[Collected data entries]

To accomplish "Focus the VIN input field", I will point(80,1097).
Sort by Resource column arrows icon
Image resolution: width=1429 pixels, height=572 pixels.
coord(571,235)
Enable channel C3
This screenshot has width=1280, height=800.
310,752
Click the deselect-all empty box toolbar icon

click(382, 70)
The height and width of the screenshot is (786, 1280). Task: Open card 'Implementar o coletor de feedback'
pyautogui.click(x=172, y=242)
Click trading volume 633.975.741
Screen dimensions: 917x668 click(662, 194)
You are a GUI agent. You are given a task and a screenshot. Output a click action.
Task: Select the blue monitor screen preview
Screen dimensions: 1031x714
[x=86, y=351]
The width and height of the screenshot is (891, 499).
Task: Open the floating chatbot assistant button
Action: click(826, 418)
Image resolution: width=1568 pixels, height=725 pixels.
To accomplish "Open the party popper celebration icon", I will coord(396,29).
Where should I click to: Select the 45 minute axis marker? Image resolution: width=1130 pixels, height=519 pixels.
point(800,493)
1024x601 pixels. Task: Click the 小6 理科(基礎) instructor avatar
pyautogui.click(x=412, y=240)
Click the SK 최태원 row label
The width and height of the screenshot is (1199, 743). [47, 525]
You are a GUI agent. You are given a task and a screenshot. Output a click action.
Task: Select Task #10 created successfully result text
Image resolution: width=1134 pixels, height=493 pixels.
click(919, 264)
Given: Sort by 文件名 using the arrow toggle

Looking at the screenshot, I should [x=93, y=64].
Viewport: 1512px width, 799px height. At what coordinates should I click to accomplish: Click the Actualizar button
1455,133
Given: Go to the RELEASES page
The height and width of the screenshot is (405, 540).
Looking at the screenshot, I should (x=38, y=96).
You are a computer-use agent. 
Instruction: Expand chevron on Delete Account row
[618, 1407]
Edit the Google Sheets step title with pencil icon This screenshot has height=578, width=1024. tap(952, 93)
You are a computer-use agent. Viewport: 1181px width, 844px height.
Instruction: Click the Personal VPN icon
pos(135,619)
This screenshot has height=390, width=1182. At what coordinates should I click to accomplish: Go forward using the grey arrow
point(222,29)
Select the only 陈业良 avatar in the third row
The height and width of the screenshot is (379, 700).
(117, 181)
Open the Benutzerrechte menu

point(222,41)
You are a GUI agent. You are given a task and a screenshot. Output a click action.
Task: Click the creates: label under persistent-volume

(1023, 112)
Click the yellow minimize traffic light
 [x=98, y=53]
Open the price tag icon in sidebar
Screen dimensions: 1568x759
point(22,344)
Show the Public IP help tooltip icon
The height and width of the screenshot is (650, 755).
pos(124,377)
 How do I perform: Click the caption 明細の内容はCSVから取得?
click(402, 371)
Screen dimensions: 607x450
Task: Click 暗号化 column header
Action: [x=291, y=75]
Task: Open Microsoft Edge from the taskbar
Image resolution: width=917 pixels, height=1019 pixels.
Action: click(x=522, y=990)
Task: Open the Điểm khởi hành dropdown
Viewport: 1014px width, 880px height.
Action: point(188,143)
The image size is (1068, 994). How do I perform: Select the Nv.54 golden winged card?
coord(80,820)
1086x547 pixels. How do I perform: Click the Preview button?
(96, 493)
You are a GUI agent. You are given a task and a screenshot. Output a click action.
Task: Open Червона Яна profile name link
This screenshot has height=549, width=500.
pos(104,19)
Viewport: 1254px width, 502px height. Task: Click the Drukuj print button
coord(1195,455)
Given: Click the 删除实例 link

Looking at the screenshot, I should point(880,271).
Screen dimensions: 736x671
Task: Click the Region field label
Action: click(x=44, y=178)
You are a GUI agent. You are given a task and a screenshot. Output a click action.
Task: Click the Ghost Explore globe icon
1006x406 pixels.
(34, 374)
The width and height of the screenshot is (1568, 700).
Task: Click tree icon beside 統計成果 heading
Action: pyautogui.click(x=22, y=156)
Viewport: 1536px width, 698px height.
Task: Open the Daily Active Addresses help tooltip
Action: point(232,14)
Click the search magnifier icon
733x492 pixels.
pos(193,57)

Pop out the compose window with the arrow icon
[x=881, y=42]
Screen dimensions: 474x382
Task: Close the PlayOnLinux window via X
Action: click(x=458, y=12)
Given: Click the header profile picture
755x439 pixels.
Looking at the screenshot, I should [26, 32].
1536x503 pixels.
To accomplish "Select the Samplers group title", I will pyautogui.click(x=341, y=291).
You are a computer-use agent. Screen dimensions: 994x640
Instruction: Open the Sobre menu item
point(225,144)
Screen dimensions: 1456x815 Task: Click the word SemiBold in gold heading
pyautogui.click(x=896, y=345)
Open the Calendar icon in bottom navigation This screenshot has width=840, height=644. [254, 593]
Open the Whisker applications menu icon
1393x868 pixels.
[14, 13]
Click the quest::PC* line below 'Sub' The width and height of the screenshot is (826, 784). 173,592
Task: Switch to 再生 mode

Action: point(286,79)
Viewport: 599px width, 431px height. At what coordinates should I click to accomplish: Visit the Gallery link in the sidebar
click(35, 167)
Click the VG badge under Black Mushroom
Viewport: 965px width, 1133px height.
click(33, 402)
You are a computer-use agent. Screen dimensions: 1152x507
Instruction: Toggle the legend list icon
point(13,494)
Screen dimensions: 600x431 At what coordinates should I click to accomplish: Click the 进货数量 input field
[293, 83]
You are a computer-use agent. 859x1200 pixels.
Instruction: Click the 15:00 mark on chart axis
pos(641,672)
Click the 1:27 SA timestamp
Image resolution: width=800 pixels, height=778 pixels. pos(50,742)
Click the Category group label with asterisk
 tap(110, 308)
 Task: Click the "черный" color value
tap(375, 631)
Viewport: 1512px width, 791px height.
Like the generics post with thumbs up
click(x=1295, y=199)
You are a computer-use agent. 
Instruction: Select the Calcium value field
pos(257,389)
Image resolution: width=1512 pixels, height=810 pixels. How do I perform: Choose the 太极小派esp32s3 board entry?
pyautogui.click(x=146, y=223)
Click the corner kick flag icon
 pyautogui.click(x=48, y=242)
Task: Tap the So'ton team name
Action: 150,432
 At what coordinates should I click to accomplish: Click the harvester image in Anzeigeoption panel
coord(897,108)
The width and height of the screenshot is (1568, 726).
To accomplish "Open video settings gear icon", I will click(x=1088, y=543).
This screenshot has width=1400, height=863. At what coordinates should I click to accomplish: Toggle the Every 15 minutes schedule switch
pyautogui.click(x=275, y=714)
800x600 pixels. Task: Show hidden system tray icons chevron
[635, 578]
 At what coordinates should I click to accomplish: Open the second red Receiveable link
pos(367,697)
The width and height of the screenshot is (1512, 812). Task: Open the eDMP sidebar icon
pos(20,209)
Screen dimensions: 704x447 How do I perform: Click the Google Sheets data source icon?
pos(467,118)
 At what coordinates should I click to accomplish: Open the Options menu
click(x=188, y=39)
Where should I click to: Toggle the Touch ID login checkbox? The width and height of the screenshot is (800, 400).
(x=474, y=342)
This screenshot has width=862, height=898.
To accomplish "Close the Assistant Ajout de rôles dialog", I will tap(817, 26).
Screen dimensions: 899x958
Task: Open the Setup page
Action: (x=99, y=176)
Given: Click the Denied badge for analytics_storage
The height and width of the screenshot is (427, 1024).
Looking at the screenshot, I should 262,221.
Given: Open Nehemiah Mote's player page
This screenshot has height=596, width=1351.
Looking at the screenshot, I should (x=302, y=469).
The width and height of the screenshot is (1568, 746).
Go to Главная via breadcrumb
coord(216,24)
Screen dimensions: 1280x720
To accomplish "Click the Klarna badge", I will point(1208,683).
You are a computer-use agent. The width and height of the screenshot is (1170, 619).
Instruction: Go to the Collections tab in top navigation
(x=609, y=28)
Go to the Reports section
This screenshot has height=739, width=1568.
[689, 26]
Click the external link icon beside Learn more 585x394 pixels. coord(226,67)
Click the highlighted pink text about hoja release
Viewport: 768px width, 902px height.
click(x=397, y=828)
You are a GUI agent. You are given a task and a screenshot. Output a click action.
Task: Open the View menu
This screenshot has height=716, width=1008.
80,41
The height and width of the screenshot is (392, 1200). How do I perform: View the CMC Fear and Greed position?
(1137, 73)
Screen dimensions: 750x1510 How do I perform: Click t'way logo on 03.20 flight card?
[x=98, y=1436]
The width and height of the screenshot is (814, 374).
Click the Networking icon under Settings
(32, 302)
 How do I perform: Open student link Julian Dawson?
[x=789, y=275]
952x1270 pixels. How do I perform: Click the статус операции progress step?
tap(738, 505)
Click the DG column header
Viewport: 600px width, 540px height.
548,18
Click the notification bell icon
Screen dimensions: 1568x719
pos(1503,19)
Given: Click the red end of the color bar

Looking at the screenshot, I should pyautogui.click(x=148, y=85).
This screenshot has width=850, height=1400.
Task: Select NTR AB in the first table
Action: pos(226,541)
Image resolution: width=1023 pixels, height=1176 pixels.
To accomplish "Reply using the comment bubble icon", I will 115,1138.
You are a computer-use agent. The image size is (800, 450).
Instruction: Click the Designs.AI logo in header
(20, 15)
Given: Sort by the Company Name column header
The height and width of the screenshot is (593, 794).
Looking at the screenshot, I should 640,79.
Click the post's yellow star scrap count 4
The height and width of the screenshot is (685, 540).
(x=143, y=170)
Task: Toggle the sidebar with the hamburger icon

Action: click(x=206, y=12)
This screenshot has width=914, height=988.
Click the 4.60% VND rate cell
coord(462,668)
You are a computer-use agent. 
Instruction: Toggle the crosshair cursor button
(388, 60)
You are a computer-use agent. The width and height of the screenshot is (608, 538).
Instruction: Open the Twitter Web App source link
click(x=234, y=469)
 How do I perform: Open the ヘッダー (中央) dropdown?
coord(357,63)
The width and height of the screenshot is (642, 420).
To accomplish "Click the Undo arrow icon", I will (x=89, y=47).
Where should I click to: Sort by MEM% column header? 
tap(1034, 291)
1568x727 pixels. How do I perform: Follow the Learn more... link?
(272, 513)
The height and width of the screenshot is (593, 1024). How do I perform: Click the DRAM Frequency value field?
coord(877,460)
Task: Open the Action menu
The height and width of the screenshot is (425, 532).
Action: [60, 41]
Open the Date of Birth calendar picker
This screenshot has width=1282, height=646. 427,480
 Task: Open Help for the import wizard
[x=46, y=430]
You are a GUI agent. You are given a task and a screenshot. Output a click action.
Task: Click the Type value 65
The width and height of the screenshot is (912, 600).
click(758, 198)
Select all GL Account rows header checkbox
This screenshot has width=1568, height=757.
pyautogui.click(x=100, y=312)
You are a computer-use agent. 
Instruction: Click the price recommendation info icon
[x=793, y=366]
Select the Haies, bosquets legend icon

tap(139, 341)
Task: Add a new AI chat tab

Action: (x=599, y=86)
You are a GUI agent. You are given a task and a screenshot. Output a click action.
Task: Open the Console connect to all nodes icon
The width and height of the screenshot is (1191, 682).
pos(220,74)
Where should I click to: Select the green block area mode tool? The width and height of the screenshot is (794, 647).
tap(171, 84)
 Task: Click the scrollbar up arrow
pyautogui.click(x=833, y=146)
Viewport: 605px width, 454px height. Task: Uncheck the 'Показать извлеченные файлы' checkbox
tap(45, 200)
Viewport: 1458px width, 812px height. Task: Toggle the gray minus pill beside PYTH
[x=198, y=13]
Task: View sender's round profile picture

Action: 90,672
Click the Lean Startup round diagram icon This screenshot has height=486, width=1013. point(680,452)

• _WHAT TO DO_:
Reprint exactly the lines above that start at the one with "Viewport: 965px width, 1133px height." and end at the one with "You are a computer-use agent. 859x1200", keeping both and adding none.

• _RESULT BELOW_:
Viewport: 965px width, 1133px height.
click(33, 402)
You are a computer-use agent. Screen dimensions: 1152x507
Instruction: Toggle the legend list icon
point(13,494)
Screen dimensions: 600x431 At what coordinates should I click to accomplish: Click the 进货数量 input field
[293, 83]
You are a computer-use agent. 859x1200 pixels.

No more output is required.